Stated goal → Substitute "legend marker" for "legend swatch" wherever it occurs in the records below, and reproduce them with no other changes.
● ● ● ● ● ● ●
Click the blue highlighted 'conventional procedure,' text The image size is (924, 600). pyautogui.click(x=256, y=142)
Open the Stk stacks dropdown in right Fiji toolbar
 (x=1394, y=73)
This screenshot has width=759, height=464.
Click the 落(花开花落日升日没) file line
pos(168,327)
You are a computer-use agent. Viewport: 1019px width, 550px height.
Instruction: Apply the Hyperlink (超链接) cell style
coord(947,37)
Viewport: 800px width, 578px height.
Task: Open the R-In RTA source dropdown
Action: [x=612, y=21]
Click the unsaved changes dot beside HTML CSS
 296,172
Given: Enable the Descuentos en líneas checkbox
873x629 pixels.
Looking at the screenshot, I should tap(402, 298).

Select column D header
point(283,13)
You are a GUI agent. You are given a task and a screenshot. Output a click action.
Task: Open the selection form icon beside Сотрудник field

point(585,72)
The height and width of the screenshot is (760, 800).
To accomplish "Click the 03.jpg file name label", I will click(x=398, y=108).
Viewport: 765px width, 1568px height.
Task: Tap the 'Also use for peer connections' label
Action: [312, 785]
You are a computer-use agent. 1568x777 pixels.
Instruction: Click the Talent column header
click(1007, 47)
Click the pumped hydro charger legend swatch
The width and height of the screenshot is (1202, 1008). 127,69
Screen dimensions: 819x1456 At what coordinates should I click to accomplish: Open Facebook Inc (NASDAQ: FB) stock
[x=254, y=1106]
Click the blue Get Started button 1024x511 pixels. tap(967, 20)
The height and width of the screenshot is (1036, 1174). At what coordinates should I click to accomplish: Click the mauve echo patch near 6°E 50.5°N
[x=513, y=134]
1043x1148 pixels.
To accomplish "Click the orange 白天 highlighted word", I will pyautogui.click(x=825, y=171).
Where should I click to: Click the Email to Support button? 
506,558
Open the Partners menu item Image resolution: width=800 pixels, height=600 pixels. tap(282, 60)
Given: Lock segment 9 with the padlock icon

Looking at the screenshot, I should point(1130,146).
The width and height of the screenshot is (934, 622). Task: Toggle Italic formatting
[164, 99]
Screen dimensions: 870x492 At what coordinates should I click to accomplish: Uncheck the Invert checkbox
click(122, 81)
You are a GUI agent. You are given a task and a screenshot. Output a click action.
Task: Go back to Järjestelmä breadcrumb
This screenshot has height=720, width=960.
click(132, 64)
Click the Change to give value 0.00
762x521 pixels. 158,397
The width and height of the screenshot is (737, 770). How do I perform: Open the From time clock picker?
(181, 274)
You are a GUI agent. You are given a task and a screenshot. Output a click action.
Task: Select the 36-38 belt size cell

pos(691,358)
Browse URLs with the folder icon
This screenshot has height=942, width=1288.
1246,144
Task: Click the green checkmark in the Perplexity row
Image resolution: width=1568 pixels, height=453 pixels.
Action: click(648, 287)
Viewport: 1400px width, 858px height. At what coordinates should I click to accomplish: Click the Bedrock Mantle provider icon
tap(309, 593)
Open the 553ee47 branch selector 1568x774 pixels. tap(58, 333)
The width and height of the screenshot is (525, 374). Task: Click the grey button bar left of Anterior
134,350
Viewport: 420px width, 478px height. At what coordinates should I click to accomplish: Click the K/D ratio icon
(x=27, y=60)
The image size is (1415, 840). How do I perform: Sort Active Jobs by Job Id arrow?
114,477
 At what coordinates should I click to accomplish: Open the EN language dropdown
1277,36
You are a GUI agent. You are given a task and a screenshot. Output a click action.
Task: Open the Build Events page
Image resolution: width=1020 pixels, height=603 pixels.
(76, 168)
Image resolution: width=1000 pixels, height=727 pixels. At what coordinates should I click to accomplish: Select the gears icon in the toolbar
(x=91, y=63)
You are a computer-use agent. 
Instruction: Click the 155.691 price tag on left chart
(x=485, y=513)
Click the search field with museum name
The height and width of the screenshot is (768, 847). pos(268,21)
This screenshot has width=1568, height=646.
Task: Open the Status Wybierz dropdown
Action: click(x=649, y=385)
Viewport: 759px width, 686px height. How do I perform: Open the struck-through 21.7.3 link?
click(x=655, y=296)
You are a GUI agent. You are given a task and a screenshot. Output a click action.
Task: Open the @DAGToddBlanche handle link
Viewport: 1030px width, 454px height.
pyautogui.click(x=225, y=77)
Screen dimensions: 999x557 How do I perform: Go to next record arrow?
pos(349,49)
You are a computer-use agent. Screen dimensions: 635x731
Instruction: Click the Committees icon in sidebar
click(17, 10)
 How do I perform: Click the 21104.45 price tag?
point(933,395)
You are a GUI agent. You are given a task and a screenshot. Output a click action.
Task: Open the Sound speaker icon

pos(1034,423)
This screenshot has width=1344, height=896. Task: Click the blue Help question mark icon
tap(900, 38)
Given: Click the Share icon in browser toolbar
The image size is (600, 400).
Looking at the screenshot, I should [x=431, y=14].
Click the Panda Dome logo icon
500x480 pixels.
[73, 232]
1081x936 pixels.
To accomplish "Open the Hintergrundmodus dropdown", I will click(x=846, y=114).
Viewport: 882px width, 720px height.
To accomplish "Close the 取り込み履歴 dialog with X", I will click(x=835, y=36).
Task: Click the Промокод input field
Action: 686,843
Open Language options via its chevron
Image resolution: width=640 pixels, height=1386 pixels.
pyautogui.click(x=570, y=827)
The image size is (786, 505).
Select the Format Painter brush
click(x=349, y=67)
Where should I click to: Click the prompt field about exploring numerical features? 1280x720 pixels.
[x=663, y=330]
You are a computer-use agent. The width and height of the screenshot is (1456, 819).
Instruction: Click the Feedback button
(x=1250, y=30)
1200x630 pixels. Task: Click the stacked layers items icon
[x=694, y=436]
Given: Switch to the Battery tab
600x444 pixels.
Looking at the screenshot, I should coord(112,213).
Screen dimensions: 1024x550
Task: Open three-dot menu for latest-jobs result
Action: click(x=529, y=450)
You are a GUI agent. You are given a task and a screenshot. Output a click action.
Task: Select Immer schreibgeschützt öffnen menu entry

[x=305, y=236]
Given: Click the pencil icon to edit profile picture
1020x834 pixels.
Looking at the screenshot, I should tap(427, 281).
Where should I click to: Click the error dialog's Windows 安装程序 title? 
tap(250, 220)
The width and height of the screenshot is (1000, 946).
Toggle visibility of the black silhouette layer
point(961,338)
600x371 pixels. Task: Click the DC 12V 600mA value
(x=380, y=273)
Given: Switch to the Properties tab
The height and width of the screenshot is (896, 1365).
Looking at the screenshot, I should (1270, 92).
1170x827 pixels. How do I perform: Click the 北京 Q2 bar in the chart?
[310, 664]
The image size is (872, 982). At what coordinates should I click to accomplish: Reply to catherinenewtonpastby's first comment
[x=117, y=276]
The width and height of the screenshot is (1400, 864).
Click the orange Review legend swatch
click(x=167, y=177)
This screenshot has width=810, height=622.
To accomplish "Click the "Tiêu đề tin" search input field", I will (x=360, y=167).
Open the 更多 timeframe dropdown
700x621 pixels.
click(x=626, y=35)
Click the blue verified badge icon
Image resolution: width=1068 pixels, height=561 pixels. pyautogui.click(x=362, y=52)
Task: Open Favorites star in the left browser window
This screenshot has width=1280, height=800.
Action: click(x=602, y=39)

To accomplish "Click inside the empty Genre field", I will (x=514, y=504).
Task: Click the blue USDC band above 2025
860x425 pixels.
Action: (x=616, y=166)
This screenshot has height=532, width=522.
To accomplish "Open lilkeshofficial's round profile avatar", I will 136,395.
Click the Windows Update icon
● ● ● ● ● ● ●
Response below →
Click the blue highlighted 'conventional procedure,' text The image size is (924, 600). pyautogui.click(x=256, y=142)
Open the Stk stacks dropdown in right Fiji toolbar
 (x=1394, y=73)
This screenshot has width=759, height=464.
Click the 落(花开花落日升日没) file line
pos(168,327)
You are a computer-use agent. Viewport: 1019px width, 550px height.
Instruction: Apply the Hyperlink (超链接) cell style
coord(947,37)
Viewport: 800px width, 578px height.
Task: Open the R-In RTA source dropdown
Action: [x=612, y=21]
Click the unsaved changes dot beside HTML CSS
 296,172
Given: Enable the Descuentos en líneas checkbox
873x629 pixels.
Looking at the screenshot, I should tap(402, 298).

Select column D header
point(283,13)
You are a GUI agent. You are given a task and a screenshot. Output a click action.
Task: Open the selection form icon beside Сотрудник field

point(585,72)
The height and width of the screenshot is (760, 800).
To accomplish "Click the 03.jpg file name label", I will click(x=398, y=108).
Viewport: 765px width, 1568px height.
Task: Tap the 'Also use for peer connections' label
Action: [312, 785]
You are a computer-use agent. 1568x777 pixels.
Instruction: Click the Talent column header
click(1007, 47)
Click the pumped hydro charger legend marker
The width and height of the screenshot is (1202, 1008). 127,69
Screen dimensions: 819x1456 At what coordinates should I click to accomplish: Open Facebook Inc (NASDAQ: FB) stock
[x=254, y=1106]
Click the blue Get Started button 1024x511 pixels. tap(967, 20)
The height and width of the screenshot is (1036, 1174). At what coordinates should I click to accomplish: Click the mauve echo patch near 6°E 50.5°N
[x=513, y=134]
1043x1148 pixels.
To accomplish "Click the orange 白天 highlighted word", I will pyautogui.click(x=825, y=171).
Where should I click to: Click the Email to Support button? 
506,558
Open the Partners menu item Image resolution: width=800 pixels, height=600 pixels. tap(282, 60)
Given: Lock segment 9 with the padlock icon

Looking at the screenshot, I should point(1130,146).
The width and height of the screenshot is (934, 622). Task: Toggle Italic formatting
[164, 99]
Screen dimensions: 870x492 At what coordinates should I click to accomplish: Uncheck the Invert checkbox
click(122, 81)
You are a GUI agent. You are given a task and a screenshot. Output a click action.
Task: Go back to Järjestelmä breadcrumb
This screenshot has height=720, width=960.
click(132, 64)
Click the Change to give value 0.00
762x521 pixels. 158,397
The width and height of the screenshot is (737, 770). How do I perform: Open the From time clock picker?
(181, 274)
You are a GUI agent. You are given a task and a screenshot. Output a click action.
Task: Select the 36-38 belt size cell

pos(691,358)
Browse URLs with the folder icon
This screenshot has height=942, width=1288.
1246,144
Task: Click the green checkmark in the Perplexity row
Image resolution: width=1568 pixels, height=453 pixels.
Action: click(648, 287)
Viewport: 1400px width, 858px height. At what coordinates should I click to accomplish: Click the Bedrock Mantle provider icon
tap(309, 593)
Open the 553ee47 branch selector 1568x774 pixels. tap(58, 333)
The width and height of the screenshot is (525, 374). Task: Click the grey button bar left of Anterior
134,350
Viewport: 420px width, 478px height. At what coordinates should I click to accomplish: Click the K/D ratio icon
(x=27, y=60)
The image size is (1415, 840). How do I perform: Sort Active Jobs by Job Id arrow?
114,477
 At what coordinates should I click to accomplish: Open the EN language dropdown
1277,36
You are a GUI agent. You are given a task and a screenshot. Output a click action.
Task: Open the Build Events page
Image resolution: width=1020 pixels, height=603 pixels.
(76, 168)
Image resolution: width=1000 pixels, height=727 pixels. At what coordinates should I click to accomplish: Select the gears icon in the toolbar
(x=91, y=63)
You are a computer-use agent. 
Instruction: Click the 155.691 price tag on left chart
(x=485, y=513)
Click the search field with museum name
The height and width of the screenshot is (768, 847). pos(268,21)
This screenshot has width=1568, height=646.
Task: Open the Status Wybierz dropdown
Action: click(x=649, y=385)
Viewport: 759px width, 686px height. How do I perform: Open the struck-through 21.7.3 link?
click(x=655, y=296)
You are a GUI agent. You are given a task and a screenshot. Output a click action.
Task: Open the @DAGToddBlanche handle link
Viewport: 1030px width, 454px height.
pyautogui.click(x=225, y=77)
Screen dimensions: 999x557 How do I perform: Go to next record arrow?
pos(349,49)
You are a computer-use agent. Screen dimensions: 635x731
Instruction: Click the Committees icon in sidebar
click(17, 10)
 How do I perform: Click the 21104.45 price tag?
point(933,395)
You are a GUI agent. You are given a task and a screenshot. Output a click action.
Task: Open the Sound speaker icon

pos(1034,423)
This screenshot has width=1344, height=896. Task: Click the blue Help question mark icon
tap(900, 38)
Given: Click the Share icon in browser toolbar
The image size is (600, 400).
Looking at the screenshot, I should [x=431, y=14].
Click the Panda Dome logo icon
500x480 pixels.
[73, 232]
1081x936 pixels.
To accomplish "Open the Hintergrundmodus dropdown", I will click(x=846, y=114).
Viewport: 882px width, 720px height.
To accomplish "Close the 取り込み履歴 dialog with X", I will click(x=835, y=36).
Task: Click the Промокод input field
Action: 686,843
Open Language options via its chevron
Image resolution: width=640 pixels, height=1386 pixels.
pyautogui.click(x=570, y=827)
The image size is (786, 505).
Select the Format Painter brush
click(x=349, y=67)
Where should I click to: Click the prompt field about exploring numerical features? 1280x720 pixels.
[x=663, y=330]
You are a computer-use agent. The width and height of the screenshot is (1456, 819).
Instruction: Click the Feedback button
(x=1250, y=30)
1200x630 pixels. Task: Click the stacked layers items icon
[x=694, y=436]
Given: Switch to the Battery tab
600x444 pixels.
Looking at the screenshot, I should coord(112,213).
Screen dimensions: 1024x550
Task: Open three-dot menu for latest-jobs result
Action: click(x=529, y=450)
You are a GUI agent. You are given a task and a screenshot. Output a click action.
Task: Select Immer schreibgeschützt öffnen menu entry

[x=305, y=236]
Given: Click the pencil icon to edit profile picture
1020x834 pixels.
Looking at the screenshot, I should tap(427, 281).
Where should I click to: Click the error dialog's Windows 安装程序 title? 
tap(250, 220)
The width and height of the screenshot is (1000, 946).
Toggle visibility of the black silhouette layer
point(961,338)
600x371 pixels. Task: Click the DC 12V 600mA value
(x=380, y=273)
Given: Switch to the Properties tab
The height and width of the screenshot is (896, 1365).
Looking at the screenshot, I should (1270, 92).
1170x827 pixels. How do I perform: Click the 北京 Q2 bar in the chart?
[310, 664]
The image size is (872, 982). At what coordinates should I click to accomplish: Reply to catherinenewtonpastby's first comment
[x=117, y=276]
The width and height of the screenshot is (1400, 864).
Click the orange Review legend marker
click(x=167, y=177)
This screenshot has width=810, height=622.
To accomplish "Click the "Tiêu đề tin" search input field", I will (x=360, y=167).
Open the 更多 timeframe dropdown
700x621 pixels.
click(x=626, y=35)
Click the blue verified badge icon
Image resolution: width=1068 pixels, height=561 pixels. pyautogui.click(x=362, y=52)
Task: Open Favorites star in the left browser window
This screenshot has width=1280, height=800.
Action: click(x=602, y=39)

To accomplish "Click inside the empty Genre field", I will (x=514, y=504).
Task: Click the blue USDC band above 2025
860x425 pixels.
Action: (x=616, y=166)
This screenshot has height=532, width=522.
To accomplish "Open lilkeshofficial's round profile avatar", I will 136,395.
Click the Windows Update icon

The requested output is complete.